§ Selected text
---------------
Scientists have linked this never-ending spate of tremors to the state's drilling boom. The Oklahoma Geological Survey concluded that the injection of wastewater byproducts into deep underground disposal wells from fracking operations has triggered the seismic activity in Oklahoma.
As EcoWatch reported two months ago, Oklahoma went from two earthquakes a year before 2009 to two a day. This year, roughly 700 earthquakes of magnitude 3 or higher has shook the state, compared to 20 in 2009.
The tremors are such a frequent occurrence that the OCC has forced changes to 500 disposal wells around the state, including the shut down of wells around the city of Cushing, which holds one of the largest crude oil storage facilities in the world.
The OCC is requiring well operators to show that water is not being injected below the state's deepest rock formations, which is believed to contribute to the earthquakes.
Incidentally, Oklahoma has about 4,500 disposal wells with about 3,500 still in operation, so these regulations only applied to a small fraction of the wells.
Skinner said the Oklahoma Geological Survey has seen an overall reduction in earthquakes. However, he noted, "Now, this weekend may have blown that out of the water, I don't know."
"Again, based on the data, it would appear that even if you do the right thing, it's going to take a long time," he said. "There's no quick off switch."
In August, even pro-business Oklahoma Gov. Mary Fallin admitted there was a "direct correlation between the increase of earthquakes that we’ve seen in Oklahoma [and] disposal wells."
However, Fallin is still weighing some of the pros and cons of fracking in her state. Oklahoma is one of the top natural gas-producing states in the country, and the sector provides a significant number of jobs in the state.
“We want to do it wisely without harming the economic activity we certainly enjoy and the revenue, quite frankly, we certainly enjoy,” Fallin said. “The council has worked very hard to ensure the energy sector, state agencies, environmentalists and academia are all talking and sharing that data and we have a scientific-based approach to reducing seismicity in our state.”
Many Oklahomans are worried that, one day, a damaging earthquake could strike. Fallin's advice to residents is that "they should call their insurance agent and see what types of products are available," to protect themselves. This advice from the governor was unsurprisingly met by criticism.
Angela Spotts, co-founder of Stop Fracking Oklahoma (formerly Stop Fracking Payne County), said many insurance policies have high deductibles and cover only catastrophic damage, according to Tulsa World.
“It really appears to me we are protecting the industry in this state,” Spotts said. “Their jobs are important. But my home and all the people I speak for that don’t have the courage to stand up and speak out, our lives, homes, property and well-being is every bit as important as the jobs in the oil and gas industry. And I sincerely don’t believe the actions have been quick enough and fast enough and protecting from one of the big ones from happening."
---------------
§ Supplied entries
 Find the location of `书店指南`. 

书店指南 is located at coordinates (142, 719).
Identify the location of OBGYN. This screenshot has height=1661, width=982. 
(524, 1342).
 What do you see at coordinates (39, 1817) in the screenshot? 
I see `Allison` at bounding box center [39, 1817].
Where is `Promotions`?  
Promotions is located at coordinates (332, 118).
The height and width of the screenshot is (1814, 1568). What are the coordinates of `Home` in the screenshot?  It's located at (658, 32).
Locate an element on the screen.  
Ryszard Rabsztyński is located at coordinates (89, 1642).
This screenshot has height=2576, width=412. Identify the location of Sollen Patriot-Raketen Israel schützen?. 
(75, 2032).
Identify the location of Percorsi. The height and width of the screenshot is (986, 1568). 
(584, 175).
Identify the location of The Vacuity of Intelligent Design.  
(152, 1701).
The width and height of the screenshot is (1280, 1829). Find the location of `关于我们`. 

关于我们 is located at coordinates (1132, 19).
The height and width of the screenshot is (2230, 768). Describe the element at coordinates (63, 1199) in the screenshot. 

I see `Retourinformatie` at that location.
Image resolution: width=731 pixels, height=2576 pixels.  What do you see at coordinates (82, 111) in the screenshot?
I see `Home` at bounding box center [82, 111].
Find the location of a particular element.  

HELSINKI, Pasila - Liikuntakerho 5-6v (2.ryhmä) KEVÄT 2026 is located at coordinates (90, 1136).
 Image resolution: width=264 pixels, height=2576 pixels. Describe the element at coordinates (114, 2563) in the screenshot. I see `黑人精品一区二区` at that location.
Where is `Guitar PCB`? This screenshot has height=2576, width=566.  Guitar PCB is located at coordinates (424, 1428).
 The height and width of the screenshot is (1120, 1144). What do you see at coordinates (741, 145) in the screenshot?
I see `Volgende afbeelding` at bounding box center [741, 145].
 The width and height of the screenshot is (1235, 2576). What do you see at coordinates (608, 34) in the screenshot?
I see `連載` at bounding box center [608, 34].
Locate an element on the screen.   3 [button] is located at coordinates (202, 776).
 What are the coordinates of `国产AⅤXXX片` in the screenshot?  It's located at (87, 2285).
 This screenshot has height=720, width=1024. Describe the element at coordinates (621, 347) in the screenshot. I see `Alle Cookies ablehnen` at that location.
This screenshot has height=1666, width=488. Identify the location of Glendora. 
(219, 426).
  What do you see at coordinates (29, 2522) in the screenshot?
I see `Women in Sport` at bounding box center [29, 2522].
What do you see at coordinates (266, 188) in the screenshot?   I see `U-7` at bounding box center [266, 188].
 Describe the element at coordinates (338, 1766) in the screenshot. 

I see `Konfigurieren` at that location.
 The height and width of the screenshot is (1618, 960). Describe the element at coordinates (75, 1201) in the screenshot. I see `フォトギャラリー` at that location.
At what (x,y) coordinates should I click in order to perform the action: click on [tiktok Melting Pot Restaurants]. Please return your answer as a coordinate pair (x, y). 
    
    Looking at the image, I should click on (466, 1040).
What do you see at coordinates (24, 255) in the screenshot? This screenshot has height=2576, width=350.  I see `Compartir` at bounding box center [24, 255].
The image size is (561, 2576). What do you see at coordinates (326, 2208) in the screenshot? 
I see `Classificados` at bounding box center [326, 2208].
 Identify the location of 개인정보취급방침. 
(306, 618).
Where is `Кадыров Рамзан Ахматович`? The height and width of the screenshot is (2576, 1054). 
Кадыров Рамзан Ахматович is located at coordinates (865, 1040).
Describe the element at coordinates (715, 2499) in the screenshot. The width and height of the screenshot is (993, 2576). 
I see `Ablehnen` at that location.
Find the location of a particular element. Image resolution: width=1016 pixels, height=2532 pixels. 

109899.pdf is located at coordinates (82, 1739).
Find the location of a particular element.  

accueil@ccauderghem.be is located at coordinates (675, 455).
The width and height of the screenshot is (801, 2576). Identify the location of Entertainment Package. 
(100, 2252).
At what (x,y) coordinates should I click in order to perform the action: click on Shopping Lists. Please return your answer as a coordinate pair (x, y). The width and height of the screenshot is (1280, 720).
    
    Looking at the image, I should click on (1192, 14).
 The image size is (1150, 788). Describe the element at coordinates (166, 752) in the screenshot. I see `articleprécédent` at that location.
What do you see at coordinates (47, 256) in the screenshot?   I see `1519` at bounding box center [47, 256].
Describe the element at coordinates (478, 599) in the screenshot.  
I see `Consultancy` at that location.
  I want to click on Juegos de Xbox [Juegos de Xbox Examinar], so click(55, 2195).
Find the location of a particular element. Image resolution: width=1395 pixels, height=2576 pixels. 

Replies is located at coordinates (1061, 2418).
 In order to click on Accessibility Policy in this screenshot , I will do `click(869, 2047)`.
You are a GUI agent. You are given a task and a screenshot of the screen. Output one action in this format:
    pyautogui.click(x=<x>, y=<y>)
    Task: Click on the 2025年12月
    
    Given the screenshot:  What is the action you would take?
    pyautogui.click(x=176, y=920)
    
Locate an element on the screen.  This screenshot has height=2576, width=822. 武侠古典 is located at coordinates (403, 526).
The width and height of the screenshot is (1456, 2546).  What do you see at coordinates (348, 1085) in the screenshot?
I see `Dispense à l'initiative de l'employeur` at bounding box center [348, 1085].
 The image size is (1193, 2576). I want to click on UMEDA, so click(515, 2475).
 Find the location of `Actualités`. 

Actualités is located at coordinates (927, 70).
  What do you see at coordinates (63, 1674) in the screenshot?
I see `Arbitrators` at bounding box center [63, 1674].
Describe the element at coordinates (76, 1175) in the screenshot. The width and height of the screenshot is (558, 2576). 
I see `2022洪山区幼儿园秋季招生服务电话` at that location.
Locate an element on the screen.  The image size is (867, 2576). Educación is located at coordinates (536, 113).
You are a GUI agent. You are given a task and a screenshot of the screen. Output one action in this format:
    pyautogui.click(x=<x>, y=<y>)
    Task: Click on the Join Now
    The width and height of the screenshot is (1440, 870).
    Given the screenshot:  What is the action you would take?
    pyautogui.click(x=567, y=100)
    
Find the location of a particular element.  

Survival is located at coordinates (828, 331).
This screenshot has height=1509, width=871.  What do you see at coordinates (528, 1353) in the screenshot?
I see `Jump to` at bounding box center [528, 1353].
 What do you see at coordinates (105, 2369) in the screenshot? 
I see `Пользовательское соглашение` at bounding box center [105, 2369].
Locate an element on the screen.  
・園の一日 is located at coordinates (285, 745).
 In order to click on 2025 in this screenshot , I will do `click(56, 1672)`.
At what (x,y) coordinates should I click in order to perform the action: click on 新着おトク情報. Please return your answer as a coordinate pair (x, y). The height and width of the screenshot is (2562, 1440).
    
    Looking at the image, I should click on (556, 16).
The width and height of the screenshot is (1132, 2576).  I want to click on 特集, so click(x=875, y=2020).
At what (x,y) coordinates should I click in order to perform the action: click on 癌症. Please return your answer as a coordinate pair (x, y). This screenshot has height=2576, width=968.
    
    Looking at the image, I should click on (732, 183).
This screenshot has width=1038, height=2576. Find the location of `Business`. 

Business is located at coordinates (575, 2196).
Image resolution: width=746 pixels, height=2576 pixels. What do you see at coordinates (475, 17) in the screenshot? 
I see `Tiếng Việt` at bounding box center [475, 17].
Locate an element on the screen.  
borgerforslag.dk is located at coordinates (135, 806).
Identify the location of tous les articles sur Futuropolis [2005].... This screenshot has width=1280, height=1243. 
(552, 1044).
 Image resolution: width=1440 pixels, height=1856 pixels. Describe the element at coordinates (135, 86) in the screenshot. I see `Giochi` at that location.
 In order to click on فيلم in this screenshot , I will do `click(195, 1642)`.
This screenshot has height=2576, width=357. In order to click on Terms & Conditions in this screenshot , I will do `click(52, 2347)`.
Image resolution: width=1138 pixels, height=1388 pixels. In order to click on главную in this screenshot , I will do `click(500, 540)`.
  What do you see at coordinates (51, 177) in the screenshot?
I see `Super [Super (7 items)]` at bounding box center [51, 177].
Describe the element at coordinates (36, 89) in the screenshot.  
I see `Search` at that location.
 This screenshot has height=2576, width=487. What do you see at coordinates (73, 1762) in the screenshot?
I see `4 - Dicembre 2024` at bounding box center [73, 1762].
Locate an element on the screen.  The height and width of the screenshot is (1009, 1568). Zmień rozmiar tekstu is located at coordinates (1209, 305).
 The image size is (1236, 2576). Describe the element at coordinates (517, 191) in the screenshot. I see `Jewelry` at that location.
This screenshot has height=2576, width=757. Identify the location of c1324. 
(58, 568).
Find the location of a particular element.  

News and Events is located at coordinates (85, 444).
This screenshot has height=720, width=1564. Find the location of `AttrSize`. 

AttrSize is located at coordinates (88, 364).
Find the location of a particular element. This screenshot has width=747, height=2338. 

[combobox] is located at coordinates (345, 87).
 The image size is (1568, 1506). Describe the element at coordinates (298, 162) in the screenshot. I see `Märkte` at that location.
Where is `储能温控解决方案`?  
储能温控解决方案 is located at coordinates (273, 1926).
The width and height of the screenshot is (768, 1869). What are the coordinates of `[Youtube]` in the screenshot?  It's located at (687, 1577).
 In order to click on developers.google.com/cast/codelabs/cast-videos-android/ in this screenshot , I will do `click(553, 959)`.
---------------
§ Task requirements
1. Return the part of the Oklahoma earthquake passage that begins at the words "As EcoWatch reported" and stops after the words "20 in 2009.", copied exactly.
2. In the entries, begin at the line that has "This screenshot has height=2576, width=357." and stop after the line that has "center [51, 177].". Update those lines by replacing "Terms & Conditions" with "Privacy Policy", keeping everything else unchanged, and give back only those lines.

§ Answers below
1.
As EcoWatch reported two months ago, Oklahoma went from two earthquakes a year before 2009 to two a day. This year, roughly 700 earthquakes of magnitude 3 or higher has shook the state, compared to 20 in 2009.

2.
This screenshot has height=2576, width=357. In order to click on Privacy Policy in this screenshot , I will do `click(52, 2347)`.
Image resolution: width=1138 pixels, height=1388 pixels. In order to click on главную in this screenshot , I will do `click(500, 540)`.
  What do you see at coordinates (51, 177) in the screenshot?
I see `Super [Super (7 items)]` at bounding box center [51, 177].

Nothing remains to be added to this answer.